Dwa tygodnie temu rozpoczęły się zmagania w Lidze Okręgowej okręgu radomskiego w której udział bierze Szydłowianka Szydłowiec. To drugi sezon z rzędu naszej drużyny na szóstym poziomie rozgrywkowym w Polsce. 

Zaczęło się przyzwoicie bo od wyjazdowego remisu 1:1 z Gryfem Policzna. W drugiej kolejce Szydłowianka wygrała na własnym boisku z Legionem Głowaczów 2:1, więc i humory po udanym starcie były przyzwoite.

Pierwsza porażka zdarzyła się już w trzeciej kolejce z dobrze zorganizowaną drużyną z Warki. Nasz zespół przegrał na wyjeździe 1:2.

Najgorszy do tej pory mecz rozegrany został dziś (25 sierpnia) w Szydłowcu. Podopieczni trenera Michała Kowalczyka w bardzo kiepski stylu przegrali z Jodłą Jedlnia – Letnisko, aż 0:4.

Pierwsza połowa zakończyła się wynikiem 0:1, a nasza drużyna wciąż miała nadzieję na odwrócenie losów spotkania. Na drugą część Szydłowianka wyszła dużo bardziej zdeterminowana i agresywna. Niestety już na początku drugich 45-minut Jedlnia trafiła do siatki naszego bramkarza.

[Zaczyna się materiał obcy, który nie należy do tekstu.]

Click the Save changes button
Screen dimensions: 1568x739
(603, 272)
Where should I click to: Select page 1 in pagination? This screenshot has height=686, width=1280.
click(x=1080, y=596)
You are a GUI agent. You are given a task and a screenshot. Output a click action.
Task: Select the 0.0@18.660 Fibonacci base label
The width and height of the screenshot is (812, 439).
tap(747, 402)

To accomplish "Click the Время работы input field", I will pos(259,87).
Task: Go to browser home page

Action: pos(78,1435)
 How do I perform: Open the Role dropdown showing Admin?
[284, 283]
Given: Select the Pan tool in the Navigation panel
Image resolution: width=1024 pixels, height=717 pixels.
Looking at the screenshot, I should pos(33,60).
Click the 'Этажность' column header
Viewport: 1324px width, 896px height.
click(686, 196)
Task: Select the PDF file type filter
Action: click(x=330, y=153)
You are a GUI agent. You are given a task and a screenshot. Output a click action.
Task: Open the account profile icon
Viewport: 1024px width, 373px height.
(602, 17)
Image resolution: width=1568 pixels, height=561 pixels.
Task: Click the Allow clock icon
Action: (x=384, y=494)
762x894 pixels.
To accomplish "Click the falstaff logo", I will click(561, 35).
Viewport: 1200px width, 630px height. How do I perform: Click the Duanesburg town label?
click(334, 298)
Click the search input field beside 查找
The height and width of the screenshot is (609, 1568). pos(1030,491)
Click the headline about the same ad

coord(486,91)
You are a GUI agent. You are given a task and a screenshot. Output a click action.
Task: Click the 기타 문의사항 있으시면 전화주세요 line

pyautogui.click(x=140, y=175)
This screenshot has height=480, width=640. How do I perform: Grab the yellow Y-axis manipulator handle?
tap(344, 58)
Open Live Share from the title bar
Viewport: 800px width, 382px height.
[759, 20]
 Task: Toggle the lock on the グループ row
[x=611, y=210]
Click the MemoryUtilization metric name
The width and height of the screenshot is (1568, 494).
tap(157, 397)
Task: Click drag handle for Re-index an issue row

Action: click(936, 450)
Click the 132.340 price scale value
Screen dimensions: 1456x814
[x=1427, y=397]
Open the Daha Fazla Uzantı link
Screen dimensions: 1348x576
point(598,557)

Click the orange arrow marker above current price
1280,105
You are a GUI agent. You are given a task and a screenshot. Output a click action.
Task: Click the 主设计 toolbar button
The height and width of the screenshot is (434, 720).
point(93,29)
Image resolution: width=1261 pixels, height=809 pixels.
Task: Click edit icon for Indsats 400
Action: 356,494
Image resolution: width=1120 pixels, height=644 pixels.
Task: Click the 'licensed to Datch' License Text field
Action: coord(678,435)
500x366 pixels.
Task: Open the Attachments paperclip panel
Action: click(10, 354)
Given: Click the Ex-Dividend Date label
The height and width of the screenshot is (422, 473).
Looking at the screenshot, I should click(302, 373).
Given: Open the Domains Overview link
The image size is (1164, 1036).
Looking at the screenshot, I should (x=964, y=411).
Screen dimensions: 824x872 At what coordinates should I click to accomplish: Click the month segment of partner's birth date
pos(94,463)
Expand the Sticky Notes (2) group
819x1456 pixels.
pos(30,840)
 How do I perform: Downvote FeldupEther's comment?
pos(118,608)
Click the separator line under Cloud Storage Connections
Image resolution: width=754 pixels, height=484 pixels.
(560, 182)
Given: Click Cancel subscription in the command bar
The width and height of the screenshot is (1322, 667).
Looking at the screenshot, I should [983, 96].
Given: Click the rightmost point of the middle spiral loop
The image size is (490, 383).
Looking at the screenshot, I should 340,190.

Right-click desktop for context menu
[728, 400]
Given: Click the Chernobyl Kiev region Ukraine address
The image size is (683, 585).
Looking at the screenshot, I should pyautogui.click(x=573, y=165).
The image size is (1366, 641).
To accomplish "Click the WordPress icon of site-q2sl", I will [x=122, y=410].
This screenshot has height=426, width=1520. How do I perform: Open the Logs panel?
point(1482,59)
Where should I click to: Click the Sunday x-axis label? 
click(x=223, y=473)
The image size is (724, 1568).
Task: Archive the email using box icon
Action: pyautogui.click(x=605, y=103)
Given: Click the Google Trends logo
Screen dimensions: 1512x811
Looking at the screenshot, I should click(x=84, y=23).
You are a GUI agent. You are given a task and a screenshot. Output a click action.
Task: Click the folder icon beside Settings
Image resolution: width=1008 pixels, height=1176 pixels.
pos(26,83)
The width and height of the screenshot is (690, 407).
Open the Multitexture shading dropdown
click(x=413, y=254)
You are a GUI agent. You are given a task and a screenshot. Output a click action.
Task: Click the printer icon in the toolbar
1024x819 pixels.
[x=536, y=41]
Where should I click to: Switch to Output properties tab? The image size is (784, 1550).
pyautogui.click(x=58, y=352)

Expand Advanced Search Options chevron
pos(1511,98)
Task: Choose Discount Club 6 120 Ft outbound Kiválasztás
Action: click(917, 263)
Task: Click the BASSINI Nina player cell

Na 0:3 drużyna z Jedlni – Letnisko trafiła z rzutu karnego, po ewidentnym faulu naszego zawodnika w polu karnym.

Czwarty gol padł po szybkiej kontrze Jedlni i wyjściu sam na sam z bramkarzem.

Szydłowianka pod każdym względem wyglądała słabiej od rywali. W rozmowach ludzi związanych z klubem dało się usłyszeć obawy, że naszą drużynę znów czeka walka o utrzymanie się w lidze okręgowej.

Następny mecz 1 września o godzinie 15. w Potworowie z miejscowym Klubem Sportowym.